It’s not unusual for final stage clinical trials to hit a problem — indeed, they are designed to scale up the number of participants to thousands or tens of thousands to tease out side effects that may be very rare. Last month, British firm AstraZeneca became the first in the world to announce a pause of its vaccine trials after one patient in Britain was diagnosed with an inflammatory condition affecting the spine. The trial was later resumed around the world but remains suspended in the US for reasons that are unclear. Doctor and scientist Eric Topol, who directs the Scripps Research Institute, tweeted that he was surprised to hear about the safety concern with Lilly’s antibody treatment, because earlier stages didn’t reveal any serious side effects. “Hopefully a brief pause and we’ll get details quickly. Good to be cautious,” he said.
“Lilly is supportive of the decision by the independent DSMB (data safety monitoring board) to cautiously ensure the safety of the patients participating in this study,” a spokesperson told AFP in a statement Tuesday. The study began in August across more than 50 sites in the United States, Denmark and Singapore with the aim of recruiting 10,000 people. Lab-produced antibody treatments have been making headlines recently after US President Donald Trump credited one therapy, developed by biotech firm Regeneron, with curing him of Covid-19.
Both Lilly and Regeneron last week applied to the US Food and Drug Administration for emergency use authorizations for their treatments. Monoclonal antibodies are a relatively new class of drugs that are best known for treating certain types of cancer and autoimmune disease. Human immune systems produce antibodies, which are infection-fighting proteins, and vaccines teach our bodies to be prepared to make the right ones for particular pathogens. The Covid-19 treatment studied in the paused trial was based on an effective antibody Lilly found in a recovered patient. The host immune cells that produce the antibodies can be cultured in a lab to produce the desired proteins en masse.
Lilly didn’t disclose any details about the safety concern or how many people are affected. But generally speaking, mild side effects of intravenously administered therapies can include fevers, chills and fatigue, while moderate to severe infusions can cause chest pain and shortness of breath.

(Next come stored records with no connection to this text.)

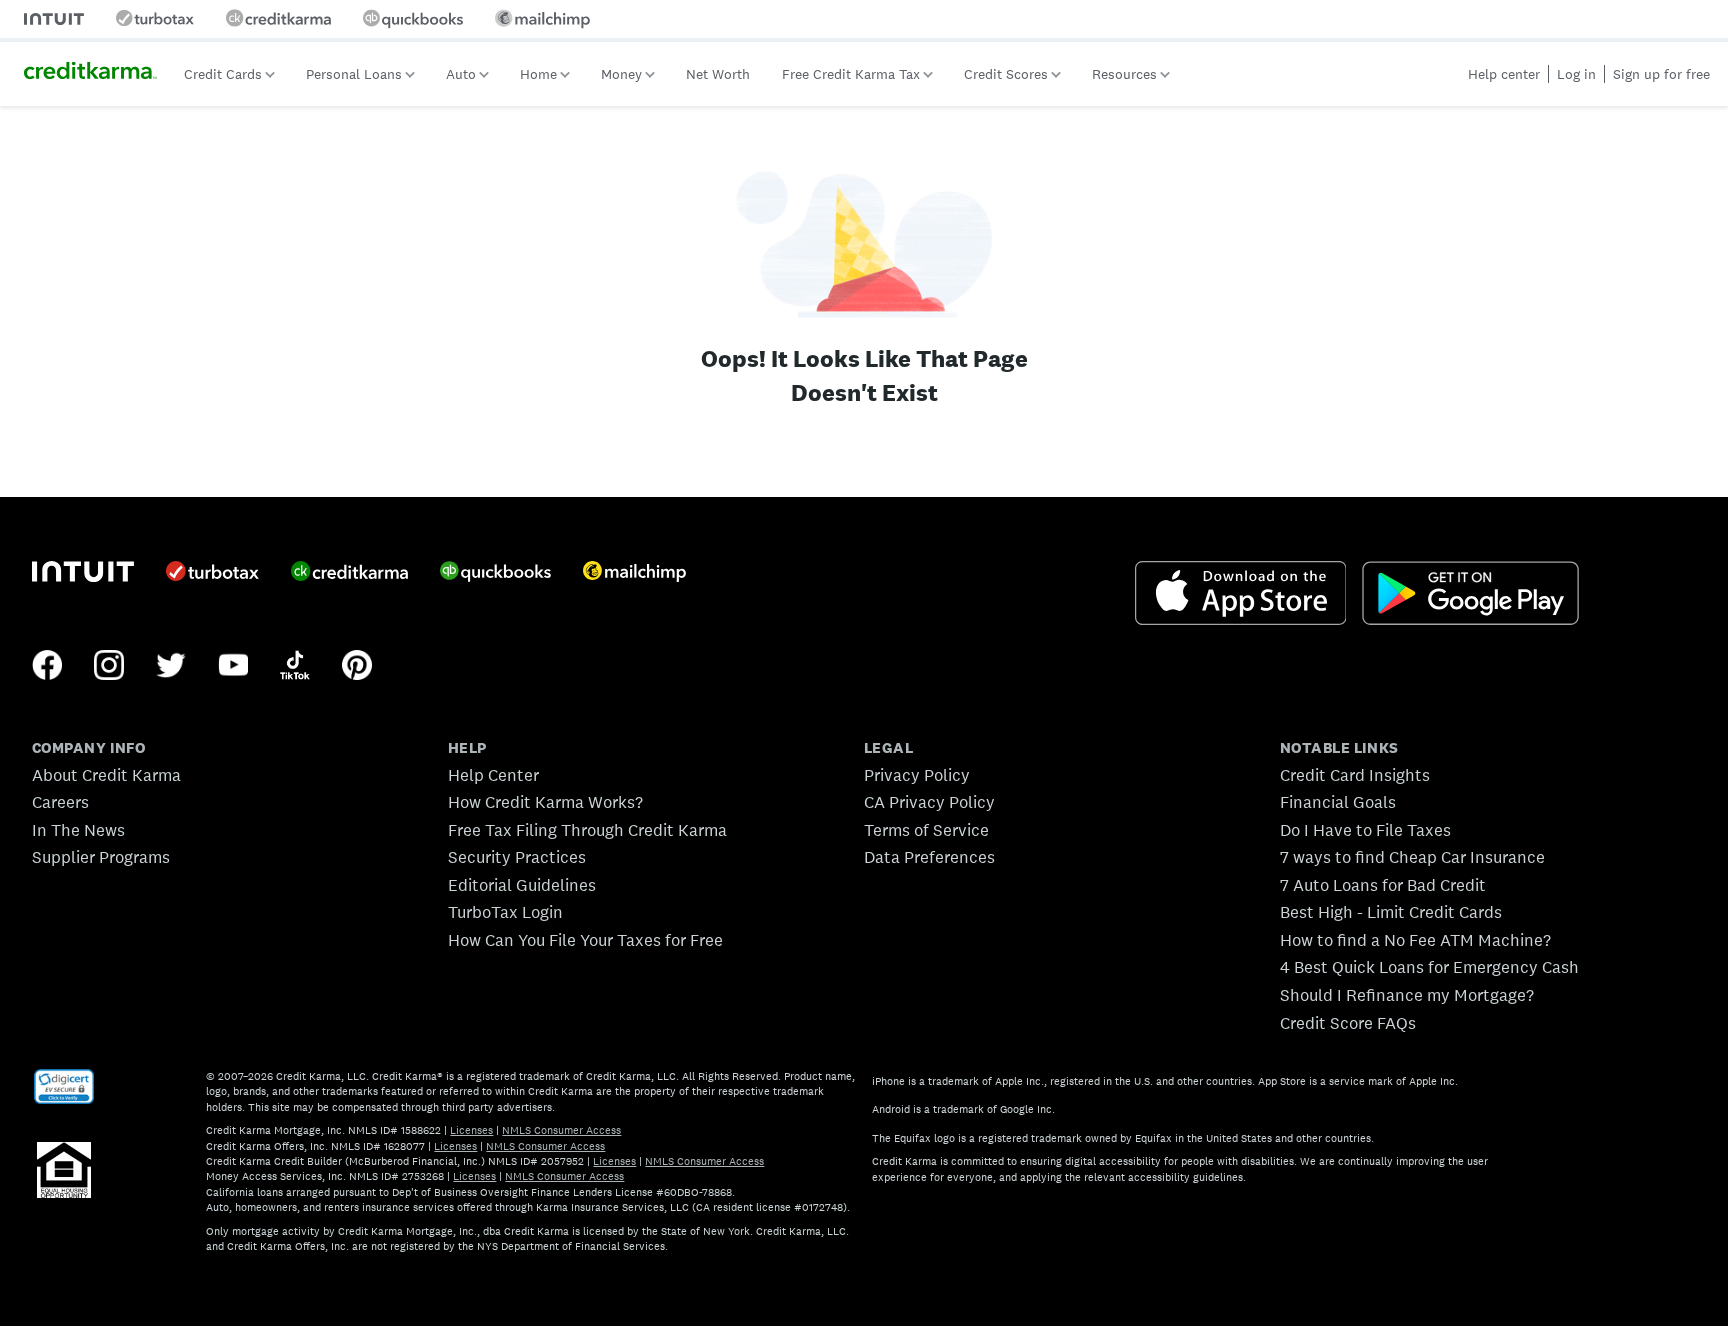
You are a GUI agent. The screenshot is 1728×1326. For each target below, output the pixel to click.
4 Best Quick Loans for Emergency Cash (1429, 967)
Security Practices (517, 857)
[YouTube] (233, 667)
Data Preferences (929, 857)
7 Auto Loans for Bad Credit (1383, 885)
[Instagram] (109, 667)
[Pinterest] (357, 667)
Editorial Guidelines (522, 885)
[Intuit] (83, 573)
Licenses (471, 1130)
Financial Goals (1338, 802)
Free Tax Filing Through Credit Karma (587, 830)
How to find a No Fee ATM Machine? (1415, 940)
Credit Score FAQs (1348, 1023)
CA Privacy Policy (929, 802)
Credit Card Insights (1355, 775)
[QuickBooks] (495, 573)
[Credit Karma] (349, 573)
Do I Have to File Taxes (1365, 830)
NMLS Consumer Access (561, 1130)
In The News (78, 830)
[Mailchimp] (634, 573)
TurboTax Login (505, 912)
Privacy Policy (917, 775)
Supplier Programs (101, 857)
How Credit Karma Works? (545, 802)
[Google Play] (1470, 595)
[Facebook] (47, 667)
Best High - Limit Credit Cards (1391, 912)
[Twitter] (171, 667)
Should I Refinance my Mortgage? (1407, 995)
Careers (60, 802)
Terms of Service (926, 830)
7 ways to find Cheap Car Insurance (1412, 857)
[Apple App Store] (1241, 595)
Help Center (493, 775)
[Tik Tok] (295, 667)
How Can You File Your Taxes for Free (585, 940)
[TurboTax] (212, 573)
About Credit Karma (106, 775)
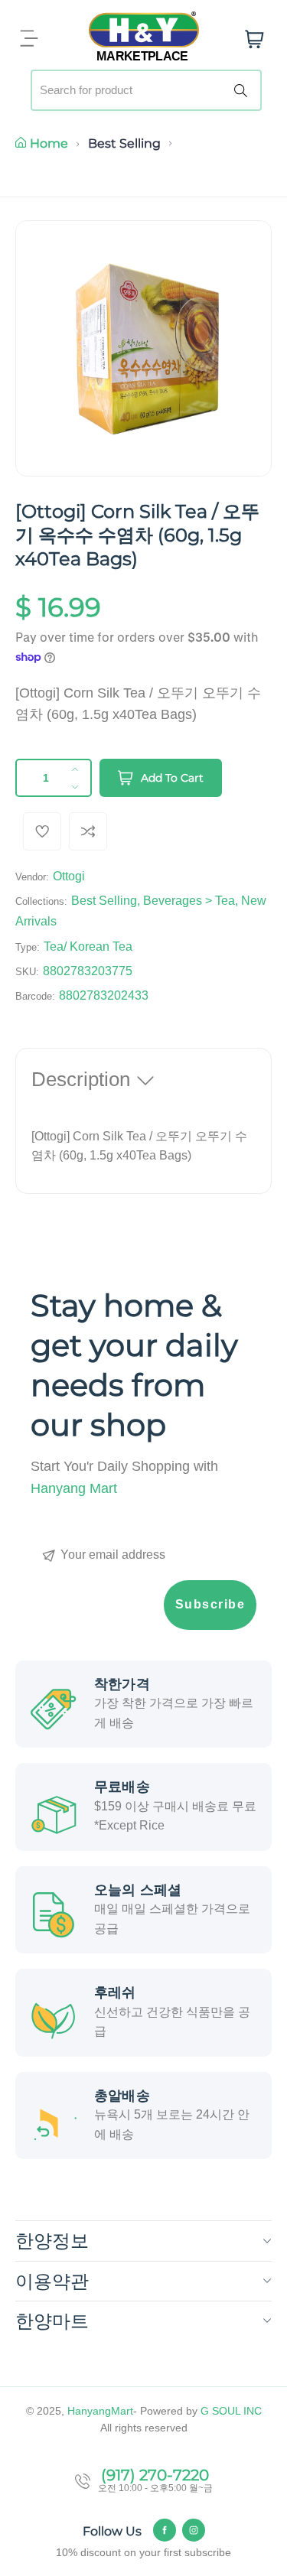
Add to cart (172, 778)
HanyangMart (100, 2411)
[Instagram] (193, 2530)
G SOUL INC (231, 2411)
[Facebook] (164, 2530)
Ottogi (69, 876)
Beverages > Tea (189, 900)
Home (49, 143)
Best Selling (124, 143)
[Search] (243, 90)
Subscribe (210, 1604)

J&J, meanwhile, moved to buoy confidence in its vaccine. “It’s not at all unusual for unexpected illnesses (to occur) in large studies over their duration,” Mammen said in a conference call. “In some cases, serious adverse events… may have something or nothing to do with the drug or vaccine being investigated,” he said. The final stage of J&J’s trial had started recruiting participants in late September, with a goal of enrolling volunteers across more than 200 US and international locations. J&J is one of 11 organizations globally to begin a Phase 3 trial on a Covid-19 vaccine.
Washington has given the multinational about $1.45 billion in funding under Operation Warp Speed. The vaccine is based on a single dose of a cold-causing adenovirus, modified so that it can no longer replicate, combined with a part of the new coronavirus called the spike protein that it uses to invade human cells. J&J used the same technology in its Ebola vaccine, which received marketing approval from the European Commission in July. At close of trading, J&J was down 2.3 percent while Lilly was down 2.9 percent.
Meanwhile, the World Bank said Tuesday that it approved $12 billion for developing countries to finance the purchase and distribution of Covid-19 vaccines, tests and treatment. The financing “aims to support vaccination of up to a billion people,” the bank said in a statement. The money is part of an overall World Bank Group (WBG) package of up to $160 billion through June 2021 designed to help developing countries battle the novel coronavirus pandemic. “This financing package helps signal to the research and pharmaceutical industry that citizens in developing countries also need access to safe and effective Covid-19 vaccines,” the statement read. “It will also provide financing and technical support so that developing countries can prepare for deploying vaccines at scale, in coordination with international partners.”
Access to safe and effective vaccines “and strengthened delivery systems is key to alter the course of the pandemic and help countries experiencing catastrophic economic and fiscal impacts move toward a resilient recovery,” World Bank Group President David Malpass said in the statement. The financing “will also support countries to access to Covid-19 tests and treatments, and expand immunization capacity to help health systems deploy the vaccines effectively,” the statement added.